Which lines run from the one containing "You are a computer-use agent. The height" through the end of the entries? Restate them word for word, and only those.

Stored data:
########################################
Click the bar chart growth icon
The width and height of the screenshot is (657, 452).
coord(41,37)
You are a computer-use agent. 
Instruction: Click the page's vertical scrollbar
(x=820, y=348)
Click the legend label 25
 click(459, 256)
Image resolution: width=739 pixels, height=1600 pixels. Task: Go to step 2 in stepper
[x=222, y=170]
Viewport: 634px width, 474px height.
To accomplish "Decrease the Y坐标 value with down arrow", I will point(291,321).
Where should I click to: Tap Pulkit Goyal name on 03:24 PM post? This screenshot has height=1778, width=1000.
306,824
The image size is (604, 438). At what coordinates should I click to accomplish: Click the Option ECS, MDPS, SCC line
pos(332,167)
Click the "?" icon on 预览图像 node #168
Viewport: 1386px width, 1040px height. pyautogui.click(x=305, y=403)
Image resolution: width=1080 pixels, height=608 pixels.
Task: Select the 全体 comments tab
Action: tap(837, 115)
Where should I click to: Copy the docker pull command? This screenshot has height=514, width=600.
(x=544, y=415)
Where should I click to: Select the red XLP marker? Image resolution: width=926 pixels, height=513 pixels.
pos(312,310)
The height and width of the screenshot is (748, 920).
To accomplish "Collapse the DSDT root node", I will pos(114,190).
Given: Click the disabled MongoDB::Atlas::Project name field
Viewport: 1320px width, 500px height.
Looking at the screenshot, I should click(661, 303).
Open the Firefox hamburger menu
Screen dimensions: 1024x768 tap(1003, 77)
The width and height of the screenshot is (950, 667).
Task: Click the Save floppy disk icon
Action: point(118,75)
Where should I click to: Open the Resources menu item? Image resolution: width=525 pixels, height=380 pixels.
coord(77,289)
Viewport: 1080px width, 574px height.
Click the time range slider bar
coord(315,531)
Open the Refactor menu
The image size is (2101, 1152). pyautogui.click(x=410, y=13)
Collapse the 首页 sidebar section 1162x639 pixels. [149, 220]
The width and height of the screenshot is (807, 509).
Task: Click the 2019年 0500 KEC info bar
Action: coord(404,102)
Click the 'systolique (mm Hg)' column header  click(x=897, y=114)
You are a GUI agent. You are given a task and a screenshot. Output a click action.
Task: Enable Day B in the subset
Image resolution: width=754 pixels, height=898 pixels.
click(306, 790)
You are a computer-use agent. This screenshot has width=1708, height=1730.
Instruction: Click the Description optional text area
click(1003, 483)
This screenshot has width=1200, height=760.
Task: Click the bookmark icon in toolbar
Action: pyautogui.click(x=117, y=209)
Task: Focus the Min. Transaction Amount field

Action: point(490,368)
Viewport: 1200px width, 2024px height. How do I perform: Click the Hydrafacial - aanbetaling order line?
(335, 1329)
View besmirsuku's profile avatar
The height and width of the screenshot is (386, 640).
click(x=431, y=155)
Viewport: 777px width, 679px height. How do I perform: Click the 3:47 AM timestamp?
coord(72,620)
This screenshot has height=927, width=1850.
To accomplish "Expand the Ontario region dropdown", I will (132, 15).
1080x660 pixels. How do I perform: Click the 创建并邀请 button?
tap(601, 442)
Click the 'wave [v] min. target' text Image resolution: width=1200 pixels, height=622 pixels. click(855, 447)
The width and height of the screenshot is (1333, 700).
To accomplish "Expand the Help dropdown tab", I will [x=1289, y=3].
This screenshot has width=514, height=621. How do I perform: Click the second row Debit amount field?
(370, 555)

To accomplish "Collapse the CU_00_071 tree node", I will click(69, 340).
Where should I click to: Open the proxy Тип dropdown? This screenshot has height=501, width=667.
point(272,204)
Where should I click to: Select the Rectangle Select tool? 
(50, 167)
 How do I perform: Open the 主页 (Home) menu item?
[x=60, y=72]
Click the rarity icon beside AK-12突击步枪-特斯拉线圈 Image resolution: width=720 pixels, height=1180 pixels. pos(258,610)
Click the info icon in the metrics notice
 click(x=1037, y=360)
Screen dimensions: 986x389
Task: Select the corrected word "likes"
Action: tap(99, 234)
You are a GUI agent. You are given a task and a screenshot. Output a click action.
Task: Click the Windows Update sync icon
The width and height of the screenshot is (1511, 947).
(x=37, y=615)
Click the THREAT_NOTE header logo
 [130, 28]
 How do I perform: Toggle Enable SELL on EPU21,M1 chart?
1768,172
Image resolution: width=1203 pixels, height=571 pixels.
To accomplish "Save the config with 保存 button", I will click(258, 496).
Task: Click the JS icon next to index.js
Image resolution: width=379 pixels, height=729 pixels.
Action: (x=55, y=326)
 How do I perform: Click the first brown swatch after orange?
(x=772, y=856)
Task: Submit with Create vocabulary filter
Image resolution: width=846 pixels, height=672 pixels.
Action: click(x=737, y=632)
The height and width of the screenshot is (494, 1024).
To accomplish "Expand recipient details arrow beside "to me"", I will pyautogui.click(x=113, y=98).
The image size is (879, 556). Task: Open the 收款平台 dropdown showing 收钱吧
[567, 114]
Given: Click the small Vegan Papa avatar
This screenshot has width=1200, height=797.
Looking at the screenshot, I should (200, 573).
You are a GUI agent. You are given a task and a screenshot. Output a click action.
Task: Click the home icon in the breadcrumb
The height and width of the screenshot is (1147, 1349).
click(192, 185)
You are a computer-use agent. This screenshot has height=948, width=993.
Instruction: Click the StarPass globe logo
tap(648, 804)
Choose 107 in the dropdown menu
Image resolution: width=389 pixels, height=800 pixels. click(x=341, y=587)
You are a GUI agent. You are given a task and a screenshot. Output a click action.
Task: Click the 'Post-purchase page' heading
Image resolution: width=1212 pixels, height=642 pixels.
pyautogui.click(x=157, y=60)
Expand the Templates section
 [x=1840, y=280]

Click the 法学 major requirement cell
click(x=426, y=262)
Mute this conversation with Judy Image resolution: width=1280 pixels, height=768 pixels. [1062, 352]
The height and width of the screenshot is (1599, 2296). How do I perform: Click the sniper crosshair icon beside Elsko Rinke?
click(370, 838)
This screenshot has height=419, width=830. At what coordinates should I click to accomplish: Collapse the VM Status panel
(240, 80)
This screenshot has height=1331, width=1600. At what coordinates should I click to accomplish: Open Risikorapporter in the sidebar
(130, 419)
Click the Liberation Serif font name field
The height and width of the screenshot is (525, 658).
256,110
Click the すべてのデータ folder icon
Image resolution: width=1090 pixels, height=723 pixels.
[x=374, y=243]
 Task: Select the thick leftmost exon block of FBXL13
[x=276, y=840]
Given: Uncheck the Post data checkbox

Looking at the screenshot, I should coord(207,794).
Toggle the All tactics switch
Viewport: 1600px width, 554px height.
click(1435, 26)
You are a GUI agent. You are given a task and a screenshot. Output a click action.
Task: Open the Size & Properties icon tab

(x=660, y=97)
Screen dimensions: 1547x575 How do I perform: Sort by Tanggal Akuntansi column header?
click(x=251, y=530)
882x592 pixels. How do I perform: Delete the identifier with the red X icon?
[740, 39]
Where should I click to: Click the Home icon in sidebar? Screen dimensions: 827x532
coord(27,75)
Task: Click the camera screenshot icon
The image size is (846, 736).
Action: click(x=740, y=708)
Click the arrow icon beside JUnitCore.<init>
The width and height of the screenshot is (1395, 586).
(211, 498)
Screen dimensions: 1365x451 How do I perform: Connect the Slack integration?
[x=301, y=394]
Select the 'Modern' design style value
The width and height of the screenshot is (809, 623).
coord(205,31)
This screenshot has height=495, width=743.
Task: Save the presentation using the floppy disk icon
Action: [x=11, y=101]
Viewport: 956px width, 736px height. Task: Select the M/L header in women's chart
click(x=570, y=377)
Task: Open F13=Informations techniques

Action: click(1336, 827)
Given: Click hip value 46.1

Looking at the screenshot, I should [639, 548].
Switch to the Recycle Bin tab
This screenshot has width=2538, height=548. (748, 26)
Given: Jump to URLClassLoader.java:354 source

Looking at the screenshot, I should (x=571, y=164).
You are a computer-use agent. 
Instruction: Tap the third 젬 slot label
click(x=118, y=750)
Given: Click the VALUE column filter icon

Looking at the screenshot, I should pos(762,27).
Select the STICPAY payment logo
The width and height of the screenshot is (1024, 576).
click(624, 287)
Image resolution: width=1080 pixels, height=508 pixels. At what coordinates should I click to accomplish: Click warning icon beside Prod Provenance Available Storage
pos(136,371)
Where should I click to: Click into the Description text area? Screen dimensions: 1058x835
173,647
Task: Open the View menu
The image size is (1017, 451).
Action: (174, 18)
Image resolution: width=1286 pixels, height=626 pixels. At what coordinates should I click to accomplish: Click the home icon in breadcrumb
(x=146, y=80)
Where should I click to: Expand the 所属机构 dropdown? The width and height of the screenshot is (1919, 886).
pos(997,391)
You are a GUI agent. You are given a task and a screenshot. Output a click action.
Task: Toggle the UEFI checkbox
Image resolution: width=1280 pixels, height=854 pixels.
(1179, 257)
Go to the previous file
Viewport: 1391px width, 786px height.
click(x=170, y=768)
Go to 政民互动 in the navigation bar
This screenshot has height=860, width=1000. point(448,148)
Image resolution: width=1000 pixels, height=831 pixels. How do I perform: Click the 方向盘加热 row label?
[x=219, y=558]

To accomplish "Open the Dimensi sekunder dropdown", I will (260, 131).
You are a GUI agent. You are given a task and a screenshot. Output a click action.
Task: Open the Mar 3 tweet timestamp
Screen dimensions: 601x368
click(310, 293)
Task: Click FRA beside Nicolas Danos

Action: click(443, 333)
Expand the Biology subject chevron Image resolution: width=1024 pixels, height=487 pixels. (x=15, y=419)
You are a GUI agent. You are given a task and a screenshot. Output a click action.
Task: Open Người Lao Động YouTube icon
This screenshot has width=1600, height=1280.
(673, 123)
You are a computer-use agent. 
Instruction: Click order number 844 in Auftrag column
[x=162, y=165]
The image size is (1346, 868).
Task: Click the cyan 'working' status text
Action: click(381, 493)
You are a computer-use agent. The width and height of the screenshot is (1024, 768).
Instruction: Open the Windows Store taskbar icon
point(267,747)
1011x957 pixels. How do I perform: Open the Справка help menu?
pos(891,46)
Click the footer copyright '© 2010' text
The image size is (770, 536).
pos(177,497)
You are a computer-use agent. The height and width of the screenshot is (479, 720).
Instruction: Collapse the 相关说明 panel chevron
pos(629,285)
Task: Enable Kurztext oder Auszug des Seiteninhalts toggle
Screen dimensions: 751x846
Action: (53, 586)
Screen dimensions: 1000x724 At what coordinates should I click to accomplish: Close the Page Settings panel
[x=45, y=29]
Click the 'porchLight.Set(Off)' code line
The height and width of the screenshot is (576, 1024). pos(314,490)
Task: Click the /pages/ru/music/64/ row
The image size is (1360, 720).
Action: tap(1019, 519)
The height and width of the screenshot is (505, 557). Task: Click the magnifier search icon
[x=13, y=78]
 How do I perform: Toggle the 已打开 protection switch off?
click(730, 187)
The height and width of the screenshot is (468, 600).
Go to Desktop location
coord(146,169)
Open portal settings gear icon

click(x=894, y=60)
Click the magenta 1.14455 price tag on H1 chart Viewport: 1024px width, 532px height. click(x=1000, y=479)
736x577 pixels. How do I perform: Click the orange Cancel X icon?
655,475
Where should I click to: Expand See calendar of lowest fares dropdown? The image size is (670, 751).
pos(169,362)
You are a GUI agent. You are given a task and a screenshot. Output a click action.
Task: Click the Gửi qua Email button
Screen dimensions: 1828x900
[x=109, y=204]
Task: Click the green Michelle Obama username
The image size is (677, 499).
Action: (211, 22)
########################################
Finished task |
You are a computer-use agent. The height and width of the screenshot is (479, 720).
Instruction: Collapse the 相关说明 panel chevron
pos(629,285)
Task: Enable Kurztext oder Auszug des Seiteninhalts toggle
Screen dimensions: 751x846
Action: (53, 586)
Screen dimensions: 1000x724 At what coordinates should I click to accomplish: Close the Page Settings panel
[x=45, y=29]
Click the 'porchLight.Set(Off)' code line
The height and width of the screenshot is (576, 1024). pos(314,490)
Task: Click the /pages/ru/music/64/ row
The image size is (1360, 720).
Action: tap(1019, 519)
The height and width of the screenshot is (505, 557). Task: Click the magnifier search icon
[x=13, y=78]
 How do I perform: Toggle the 已打开 protection switch off?
click(730, 187)
The height and width of the screenshot is (468, 600).
Go to Desktop location
coord(146,169)
Open portal settings gear icon

click(x=894, y=60)
Click the magenta 1.14455 price tag on H1 chart Viewport: 1024px width, 532px height. click(x=1000, y=479)
736x577 pixels. How do I perform: Click the orange Cancel X icon?
655,475
Where should I click to: Expand See calendar of lowest fares dropdown? The image size is (670, 751).
pos(169,362)
You are a GUI agent. You are given a task and a screenshot. Output a click action.
Task: Click the Gửi qua Email button
Screen dimensions: 1828x900
[x=109, y=204]
Task: Click the green Michelle Obama username
The image size is (677, 499).
Action: (211, 22)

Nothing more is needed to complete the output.